Pixel coordinate grounding data:
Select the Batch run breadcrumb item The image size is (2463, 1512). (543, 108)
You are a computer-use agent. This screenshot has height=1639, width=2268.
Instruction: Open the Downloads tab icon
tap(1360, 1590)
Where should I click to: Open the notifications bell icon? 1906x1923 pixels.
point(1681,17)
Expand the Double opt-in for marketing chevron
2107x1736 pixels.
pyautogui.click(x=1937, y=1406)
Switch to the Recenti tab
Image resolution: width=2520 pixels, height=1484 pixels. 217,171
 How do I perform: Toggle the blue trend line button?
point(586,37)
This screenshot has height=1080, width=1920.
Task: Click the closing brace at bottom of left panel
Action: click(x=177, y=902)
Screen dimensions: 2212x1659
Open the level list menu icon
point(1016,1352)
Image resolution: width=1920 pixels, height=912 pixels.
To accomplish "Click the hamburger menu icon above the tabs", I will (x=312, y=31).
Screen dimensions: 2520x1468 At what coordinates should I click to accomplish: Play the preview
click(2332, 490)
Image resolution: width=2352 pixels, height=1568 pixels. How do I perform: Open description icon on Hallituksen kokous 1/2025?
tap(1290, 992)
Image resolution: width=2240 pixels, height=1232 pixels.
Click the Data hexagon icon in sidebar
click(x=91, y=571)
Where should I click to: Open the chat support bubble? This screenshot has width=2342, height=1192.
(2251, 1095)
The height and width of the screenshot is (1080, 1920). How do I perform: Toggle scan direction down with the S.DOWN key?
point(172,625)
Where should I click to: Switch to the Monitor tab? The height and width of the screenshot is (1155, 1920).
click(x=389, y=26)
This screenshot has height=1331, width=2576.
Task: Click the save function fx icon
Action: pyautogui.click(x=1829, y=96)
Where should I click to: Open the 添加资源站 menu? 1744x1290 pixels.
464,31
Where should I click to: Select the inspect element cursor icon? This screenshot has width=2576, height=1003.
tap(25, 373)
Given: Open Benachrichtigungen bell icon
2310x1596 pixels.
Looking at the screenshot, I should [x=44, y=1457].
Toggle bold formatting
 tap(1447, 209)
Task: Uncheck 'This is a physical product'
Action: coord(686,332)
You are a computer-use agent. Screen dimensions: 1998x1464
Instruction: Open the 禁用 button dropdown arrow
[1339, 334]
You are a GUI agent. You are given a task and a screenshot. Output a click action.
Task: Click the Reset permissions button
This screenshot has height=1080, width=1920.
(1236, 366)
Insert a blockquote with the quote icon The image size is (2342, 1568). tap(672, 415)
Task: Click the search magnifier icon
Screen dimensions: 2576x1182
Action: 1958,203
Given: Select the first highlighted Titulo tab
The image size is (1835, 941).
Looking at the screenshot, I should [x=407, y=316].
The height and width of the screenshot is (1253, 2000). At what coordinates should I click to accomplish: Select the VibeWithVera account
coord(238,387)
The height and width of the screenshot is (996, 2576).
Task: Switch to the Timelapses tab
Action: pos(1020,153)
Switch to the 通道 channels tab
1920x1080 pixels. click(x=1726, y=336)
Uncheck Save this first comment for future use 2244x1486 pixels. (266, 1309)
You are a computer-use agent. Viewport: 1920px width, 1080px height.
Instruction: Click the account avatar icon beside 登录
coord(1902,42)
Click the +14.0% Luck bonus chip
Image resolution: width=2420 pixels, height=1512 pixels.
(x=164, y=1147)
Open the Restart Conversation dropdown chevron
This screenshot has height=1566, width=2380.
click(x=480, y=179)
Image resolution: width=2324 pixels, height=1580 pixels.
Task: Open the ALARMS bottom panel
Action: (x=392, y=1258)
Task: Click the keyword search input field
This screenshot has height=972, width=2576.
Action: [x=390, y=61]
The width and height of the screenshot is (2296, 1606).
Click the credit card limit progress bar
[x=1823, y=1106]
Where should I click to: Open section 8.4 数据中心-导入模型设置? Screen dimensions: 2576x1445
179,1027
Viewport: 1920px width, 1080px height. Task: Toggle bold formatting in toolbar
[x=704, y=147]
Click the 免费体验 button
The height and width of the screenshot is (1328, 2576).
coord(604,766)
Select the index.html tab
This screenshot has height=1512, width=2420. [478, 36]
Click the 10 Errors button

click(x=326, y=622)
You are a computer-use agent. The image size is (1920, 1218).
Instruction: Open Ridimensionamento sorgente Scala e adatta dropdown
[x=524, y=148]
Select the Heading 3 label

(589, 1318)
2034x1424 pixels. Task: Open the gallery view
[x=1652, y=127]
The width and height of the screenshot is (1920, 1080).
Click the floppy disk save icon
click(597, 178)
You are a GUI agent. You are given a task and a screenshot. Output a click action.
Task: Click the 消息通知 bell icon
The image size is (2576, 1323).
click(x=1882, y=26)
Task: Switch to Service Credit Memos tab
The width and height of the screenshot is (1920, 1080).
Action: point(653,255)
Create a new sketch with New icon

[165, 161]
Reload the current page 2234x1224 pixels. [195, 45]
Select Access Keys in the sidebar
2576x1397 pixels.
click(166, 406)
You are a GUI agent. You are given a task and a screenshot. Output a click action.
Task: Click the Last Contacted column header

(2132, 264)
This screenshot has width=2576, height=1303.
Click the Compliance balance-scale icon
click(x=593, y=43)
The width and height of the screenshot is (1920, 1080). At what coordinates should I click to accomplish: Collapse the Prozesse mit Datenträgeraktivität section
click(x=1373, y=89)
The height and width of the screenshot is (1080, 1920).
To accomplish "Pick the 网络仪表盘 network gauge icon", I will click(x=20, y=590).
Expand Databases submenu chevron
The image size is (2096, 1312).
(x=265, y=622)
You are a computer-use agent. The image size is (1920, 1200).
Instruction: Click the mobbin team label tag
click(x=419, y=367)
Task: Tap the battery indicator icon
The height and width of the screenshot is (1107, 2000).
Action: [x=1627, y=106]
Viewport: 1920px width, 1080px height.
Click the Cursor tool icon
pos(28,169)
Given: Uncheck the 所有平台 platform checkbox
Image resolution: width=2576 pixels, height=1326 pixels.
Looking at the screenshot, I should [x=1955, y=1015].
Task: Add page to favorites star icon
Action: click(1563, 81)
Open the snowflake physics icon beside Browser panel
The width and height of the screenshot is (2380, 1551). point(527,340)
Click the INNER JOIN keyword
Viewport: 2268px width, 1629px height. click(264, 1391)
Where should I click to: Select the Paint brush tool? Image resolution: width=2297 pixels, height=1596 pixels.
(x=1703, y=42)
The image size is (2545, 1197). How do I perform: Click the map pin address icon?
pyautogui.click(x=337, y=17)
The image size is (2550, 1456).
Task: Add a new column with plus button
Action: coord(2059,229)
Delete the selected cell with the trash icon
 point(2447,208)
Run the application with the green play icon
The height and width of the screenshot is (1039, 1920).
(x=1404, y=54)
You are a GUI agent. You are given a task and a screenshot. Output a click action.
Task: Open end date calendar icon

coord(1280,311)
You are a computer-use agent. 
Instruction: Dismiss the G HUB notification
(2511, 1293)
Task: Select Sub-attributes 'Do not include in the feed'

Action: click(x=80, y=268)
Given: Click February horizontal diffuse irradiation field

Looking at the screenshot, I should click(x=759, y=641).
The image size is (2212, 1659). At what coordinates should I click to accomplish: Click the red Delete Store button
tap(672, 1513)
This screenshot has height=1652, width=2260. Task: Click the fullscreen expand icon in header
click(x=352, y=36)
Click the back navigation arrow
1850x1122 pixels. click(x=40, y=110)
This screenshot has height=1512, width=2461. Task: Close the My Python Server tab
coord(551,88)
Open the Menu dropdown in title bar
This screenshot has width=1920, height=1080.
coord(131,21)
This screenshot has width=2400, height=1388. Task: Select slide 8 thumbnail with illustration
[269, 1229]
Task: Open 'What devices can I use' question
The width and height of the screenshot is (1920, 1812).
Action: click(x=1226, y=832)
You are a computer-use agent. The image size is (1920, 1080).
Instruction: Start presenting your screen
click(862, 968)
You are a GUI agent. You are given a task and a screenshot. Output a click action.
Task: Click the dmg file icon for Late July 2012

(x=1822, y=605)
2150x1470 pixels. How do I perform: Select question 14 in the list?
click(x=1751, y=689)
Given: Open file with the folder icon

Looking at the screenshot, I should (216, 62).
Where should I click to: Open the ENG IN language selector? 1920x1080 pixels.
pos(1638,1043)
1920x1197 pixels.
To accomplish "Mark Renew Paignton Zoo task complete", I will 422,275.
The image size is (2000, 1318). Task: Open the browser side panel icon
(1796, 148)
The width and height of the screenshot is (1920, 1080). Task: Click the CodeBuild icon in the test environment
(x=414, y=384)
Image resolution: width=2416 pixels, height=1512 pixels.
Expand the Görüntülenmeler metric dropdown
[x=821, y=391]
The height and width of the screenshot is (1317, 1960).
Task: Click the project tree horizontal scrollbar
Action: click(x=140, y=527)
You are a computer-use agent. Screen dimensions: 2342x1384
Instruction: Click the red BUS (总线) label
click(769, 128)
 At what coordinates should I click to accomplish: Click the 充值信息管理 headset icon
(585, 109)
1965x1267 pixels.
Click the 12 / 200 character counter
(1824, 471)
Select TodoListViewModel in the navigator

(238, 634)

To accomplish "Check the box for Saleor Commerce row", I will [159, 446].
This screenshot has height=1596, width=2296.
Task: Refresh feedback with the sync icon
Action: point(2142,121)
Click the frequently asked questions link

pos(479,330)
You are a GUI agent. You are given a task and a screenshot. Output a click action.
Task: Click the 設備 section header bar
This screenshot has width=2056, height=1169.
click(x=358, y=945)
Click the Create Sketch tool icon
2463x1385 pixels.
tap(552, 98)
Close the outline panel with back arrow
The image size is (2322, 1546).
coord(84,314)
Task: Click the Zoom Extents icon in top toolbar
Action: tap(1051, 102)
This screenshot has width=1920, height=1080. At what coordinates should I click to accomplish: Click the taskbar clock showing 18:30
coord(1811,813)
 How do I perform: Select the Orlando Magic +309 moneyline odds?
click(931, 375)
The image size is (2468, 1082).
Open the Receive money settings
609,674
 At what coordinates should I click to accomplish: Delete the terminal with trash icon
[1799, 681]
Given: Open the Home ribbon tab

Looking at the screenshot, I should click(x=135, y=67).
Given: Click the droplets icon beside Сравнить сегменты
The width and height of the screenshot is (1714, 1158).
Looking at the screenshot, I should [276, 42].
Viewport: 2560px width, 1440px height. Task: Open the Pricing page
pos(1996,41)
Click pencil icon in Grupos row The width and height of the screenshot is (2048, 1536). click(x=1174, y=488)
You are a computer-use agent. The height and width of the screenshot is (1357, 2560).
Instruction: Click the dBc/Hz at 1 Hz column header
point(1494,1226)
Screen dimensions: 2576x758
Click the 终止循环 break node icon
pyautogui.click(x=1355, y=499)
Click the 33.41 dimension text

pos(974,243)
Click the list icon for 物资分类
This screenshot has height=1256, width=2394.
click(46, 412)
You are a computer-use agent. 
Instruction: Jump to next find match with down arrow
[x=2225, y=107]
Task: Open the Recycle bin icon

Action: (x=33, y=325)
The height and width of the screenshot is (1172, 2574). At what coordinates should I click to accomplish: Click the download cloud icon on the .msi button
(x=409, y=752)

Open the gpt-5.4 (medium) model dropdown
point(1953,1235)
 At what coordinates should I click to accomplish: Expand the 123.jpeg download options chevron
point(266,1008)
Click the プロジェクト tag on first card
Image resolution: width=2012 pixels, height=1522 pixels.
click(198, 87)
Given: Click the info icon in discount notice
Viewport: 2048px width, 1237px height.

▶ **Assignment**:
Your task is to gather all lines from the entries above that hold the word "computer".

▶ **Exercise solution**:
You are a computer-use agent. This screenshot has height=1639, width=2268.
You are a computer-use agent. Screen dimensions: 1998x1464
You are a computer-use agent. Viewport: 1920px width, 1080px height.
You are a computer-use agent. The image size is (1920, 1218).
You are a computer-use agent. The image size is (1920, 1200).
You are a computer-use agent. 
You are a computer-use agent. The image size is (1920, 1080).
You are a computer-use agent. Screen dimensions: 2342x1384
You are a computer-use agent. The height and width of the screenshot is (1357, 2560).
You are a computer-use agent. 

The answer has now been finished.